Re: ipchains vsv portsentry (Was: Attack Alert)

["Michael H. Warfield" <mhw wittsend com>]

On Sun, Oct 31, 1999 at 10:05:54AM +0100, Gustav Schaffter wrote:
> Chuck,

> I've seen lots of talk about portsentry.

> I have setup my ipchains so that any incomming traffic that is not
> explicitly ACCEPT'ed will in the last ppp rule be quietly DENY'ed.
> And logged.

> Please, enlighten me to what advantage portsentry would give over the
> ipchains logging in this matter.

	I can give you a few.  How about this.

	PortSentry gives you the added advantage of cutting off attackers
from legitimate services where they may come probing.  Someone poking at
my network finds that they can't even get to sendmail or web to begin
looking for holes there because PortSentry has reacted to their port
scan by cutting them off.  The advantage is not in notifying you.  The
advantage is in preempting a potential probe of other services.

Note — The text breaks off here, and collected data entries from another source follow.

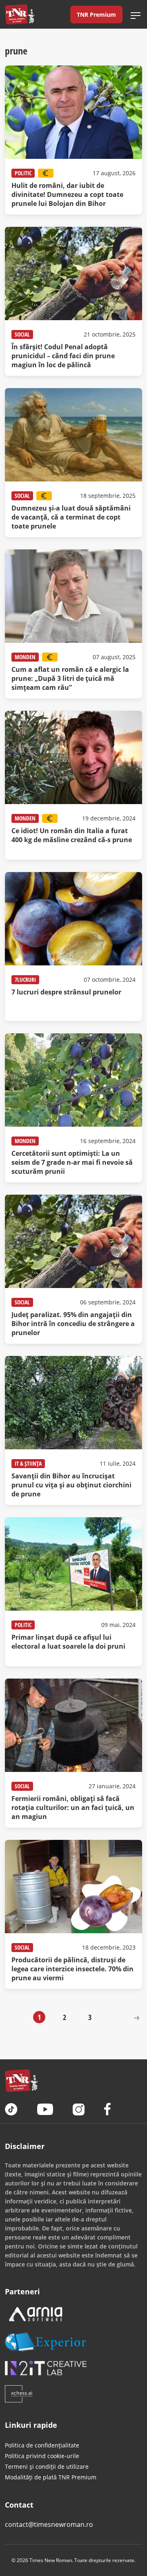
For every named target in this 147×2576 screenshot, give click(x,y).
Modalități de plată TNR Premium (50, 2477)
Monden (25, 657)
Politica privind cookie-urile (42, 2456)
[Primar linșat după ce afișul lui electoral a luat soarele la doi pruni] (73, 1591)
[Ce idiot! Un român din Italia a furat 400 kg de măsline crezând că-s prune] (73, 785)
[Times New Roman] (20, 14)
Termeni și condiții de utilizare (47, 2466)
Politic (23, 173)
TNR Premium (96, 14)
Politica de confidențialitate (42, 2445)
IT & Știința (28, 1463)
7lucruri (25, 979)
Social (22, 334)
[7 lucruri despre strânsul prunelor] (73, 946)
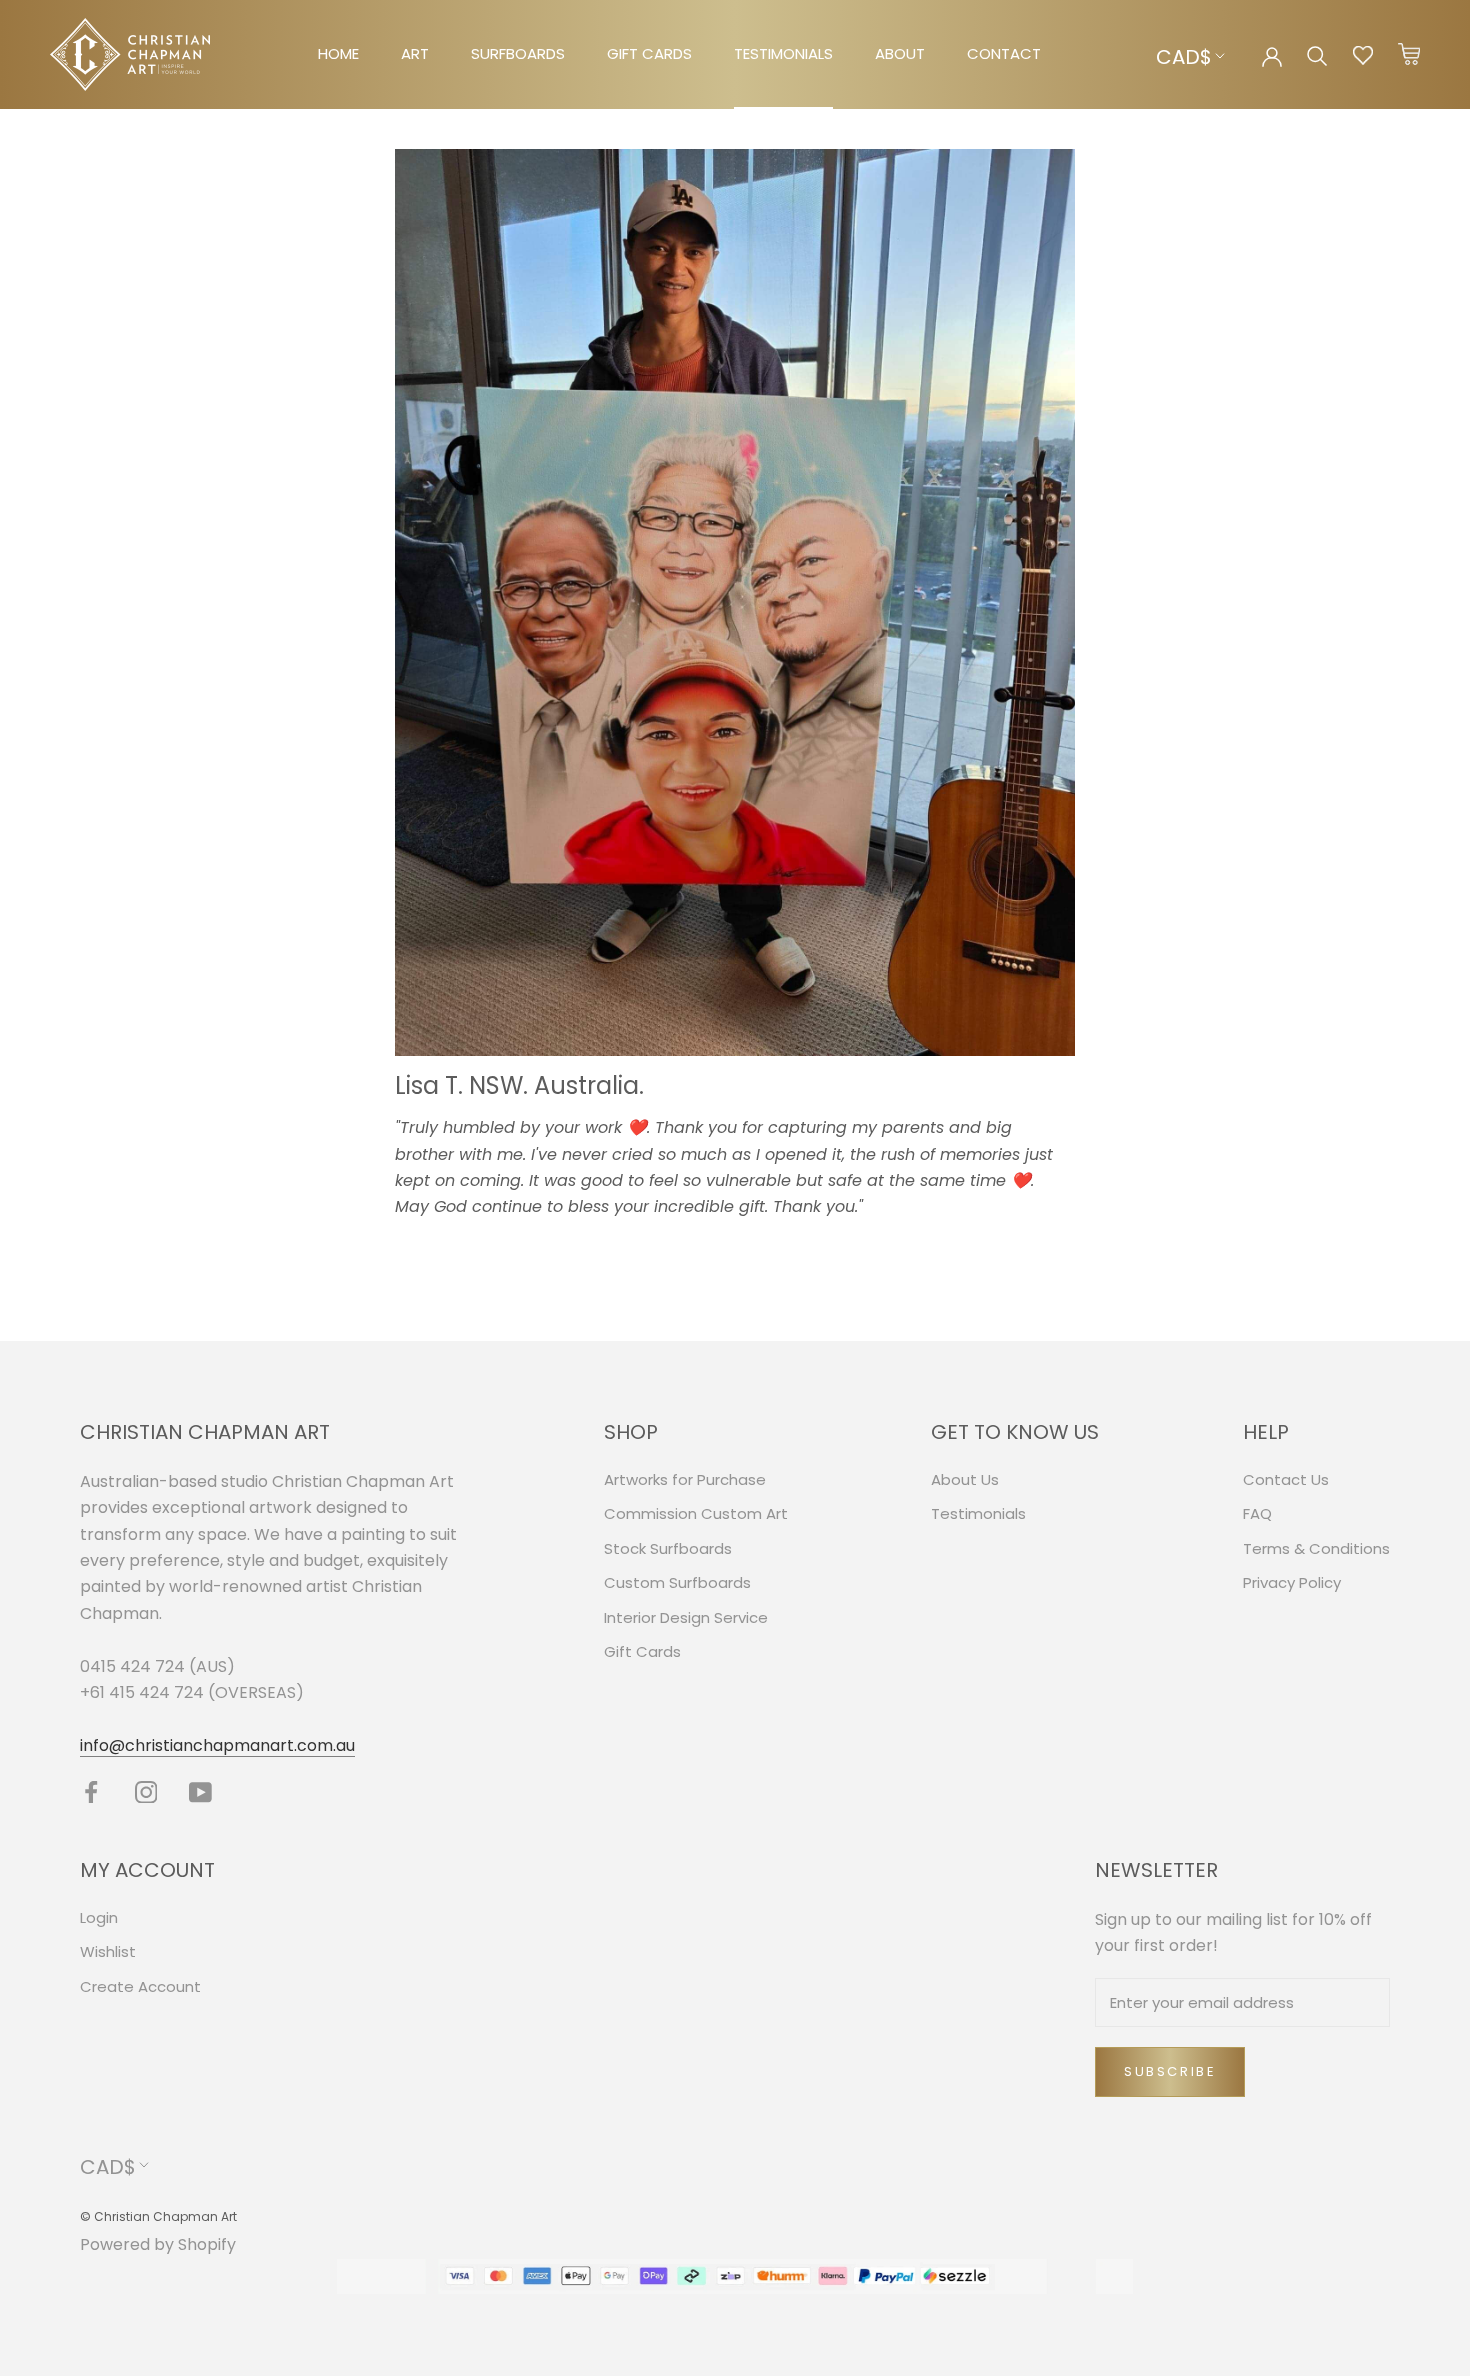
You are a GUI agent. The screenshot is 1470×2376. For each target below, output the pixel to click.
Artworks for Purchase (685, 1479)
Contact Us (1286, 1479)
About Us (965, 1479)
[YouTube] (200, 1791)
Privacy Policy (1292, 1582)
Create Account (140, 1986)
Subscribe (1170, 2071)
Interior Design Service (686, 1617)
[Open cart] (1409, 55)
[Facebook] (91, 1791)
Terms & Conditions (1316, 1548)
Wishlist (108, 1951)
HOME (338, 53)
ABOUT (900, 53)
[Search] (1317, 54)
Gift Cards (642, 1651)
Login (99, 1917)
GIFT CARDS (649, 53)
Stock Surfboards (668, 1548)
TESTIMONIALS (783, 53)
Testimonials (978, 1513)
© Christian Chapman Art (158, 2216)
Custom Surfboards (677, 1582)
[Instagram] (146, 1791)
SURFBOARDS (518, 53)
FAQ (1257, 1513)
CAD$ (1184, 57)
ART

	I don't trust the UDP or steath scanning modes of PortSentry
for reconfiguring my firewall since that leaves open the prospect
of spoofed denial of service attacks.

	I filter everything through an IPChains based firewall with
PortSentry running on top of that.  You can also add spf on top of
the resulting reactive firewall to add stateful filtering to block
FIN scans and such.

> Best regards
> Gustav

	[...]

	Mike
-- 
 Michael H. Warfield    |  (770) 985-6132   |  mhw WittsEnd com
  (The Mad Wizard)      |  (770) 331-2437   |  http://www.wittsend.com/mhw/
  NIC whois:  MHW9      |  An optimist believes we live in the best of all
 PGP Key: 0xDF1DD471    |  possible worlds.  A pessimist is sure of it!